= Screen-element location records =
====

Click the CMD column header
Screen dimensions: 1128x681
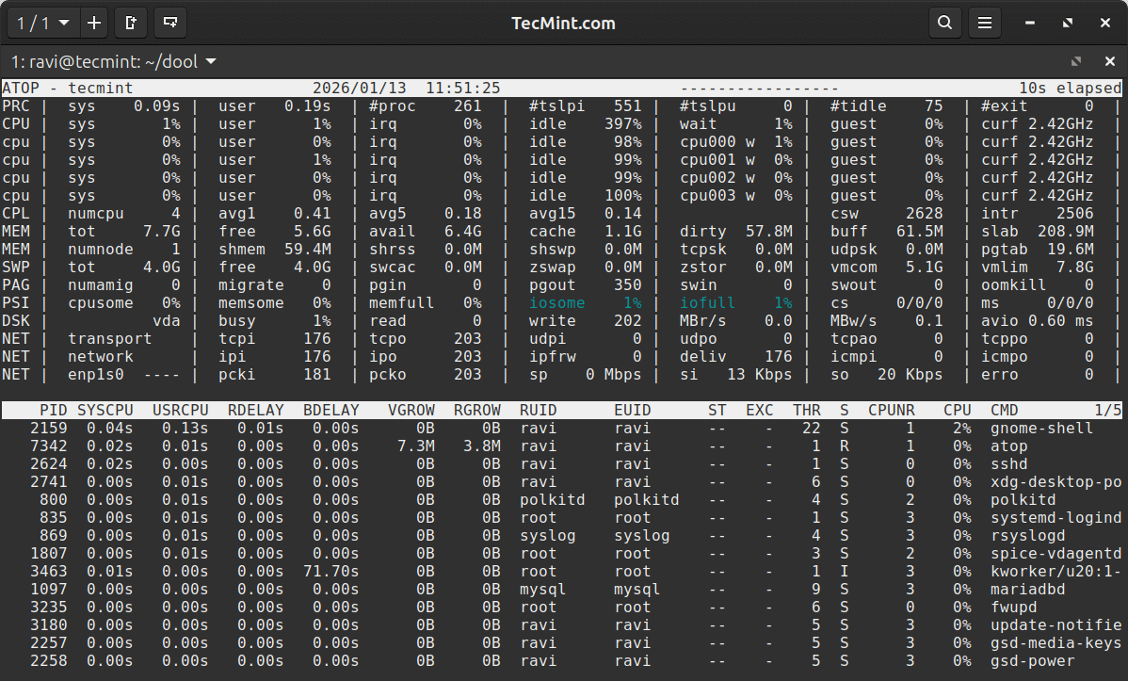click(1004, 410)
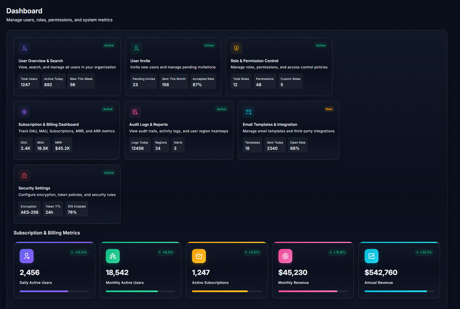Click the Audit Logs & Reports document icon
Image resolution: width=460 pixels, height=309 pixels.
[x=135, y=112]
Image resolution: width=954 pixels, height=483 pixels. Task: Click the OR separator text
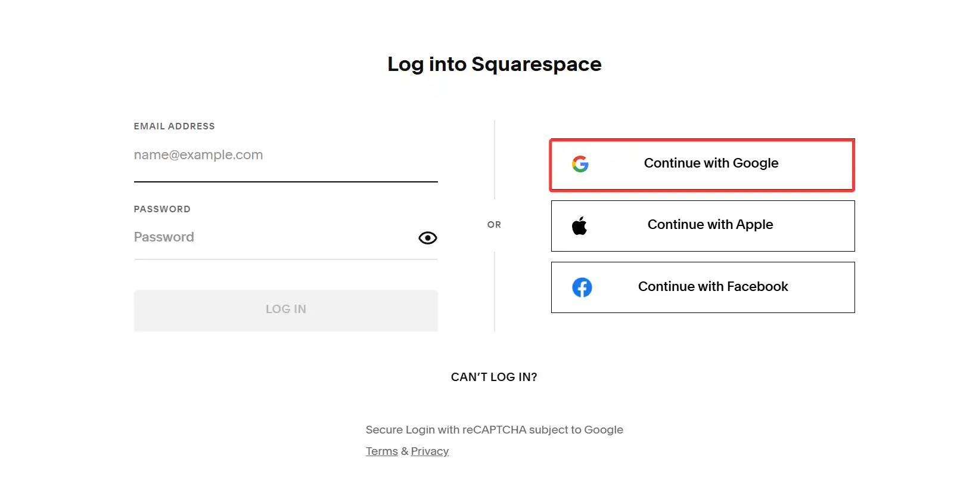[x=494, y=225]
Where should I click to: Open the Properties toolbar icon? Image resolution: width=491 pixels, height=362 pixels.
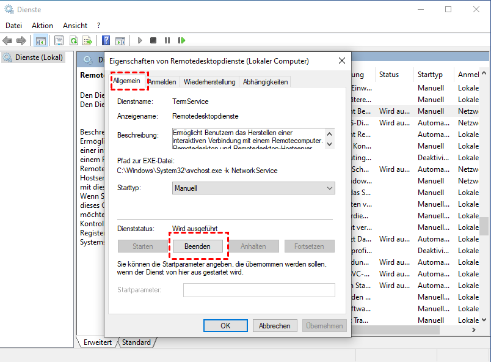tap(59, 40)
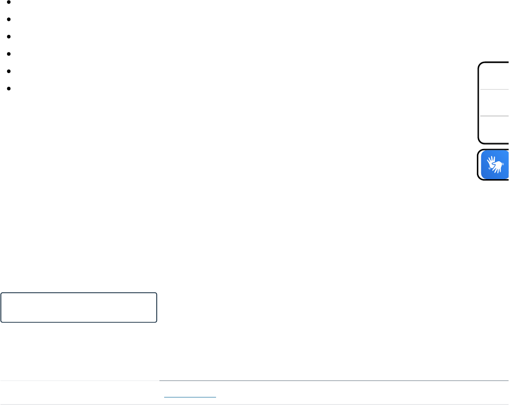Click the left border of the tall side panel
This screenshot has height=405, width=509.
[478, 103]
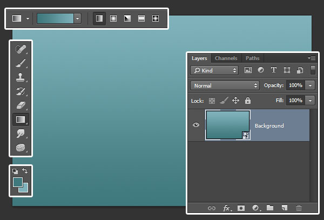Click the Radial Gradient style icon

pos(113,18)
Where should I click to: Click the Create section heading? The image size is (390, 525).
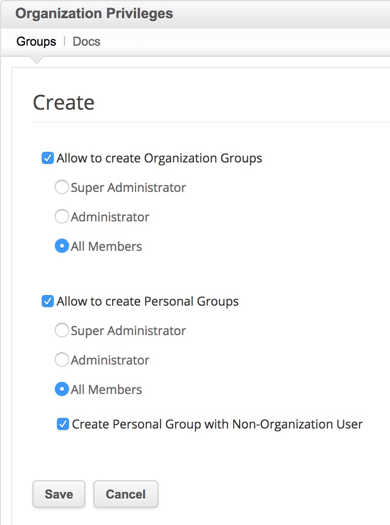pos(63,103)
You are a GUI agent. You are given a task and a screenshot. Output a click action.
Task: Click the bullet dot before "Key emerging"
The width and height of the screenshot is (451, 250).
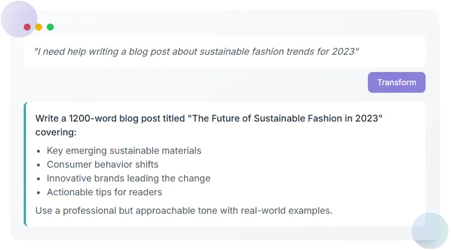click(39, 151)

====

= What is expected =
Rewrite all of the data above with "Where should I click to" swapped for "Which spot should I click to" and everything else unchanged. Omit the pictures from your answer.

= Expected answer =
Click the CMD column header
Screen dimensions: 1128x681
click(1004, 410)
Click the Audit Logs & Reports document icon
Image resolution: width=460 pixels, height=309 pixels.
[x=135, y=112]
Image resolution: width=954 pixels, height=483 pixels. Task: Click the OR separator text
[x=494, y=225]
Which spot should I click to: Open the Properties toolbar icon? Image resolution: width=491 pixels, height=362 pixels.
tap(59, 40)
Click the left border of the tall side panel
This screenshot has height=405, width=509.
[478, 103]
Click the Radial Gradient style icon

pos(113,18)
Which spot should I click to: Click the Create section heading? The image size is (390, 525).
pos(63,103)
You are a GUI agent. You are given a task and a screenshot. Output a click action.
Task: Click the bullet dot before "Key emerging"
The width and height of the screenshot is (451, 250).
click(39, 151)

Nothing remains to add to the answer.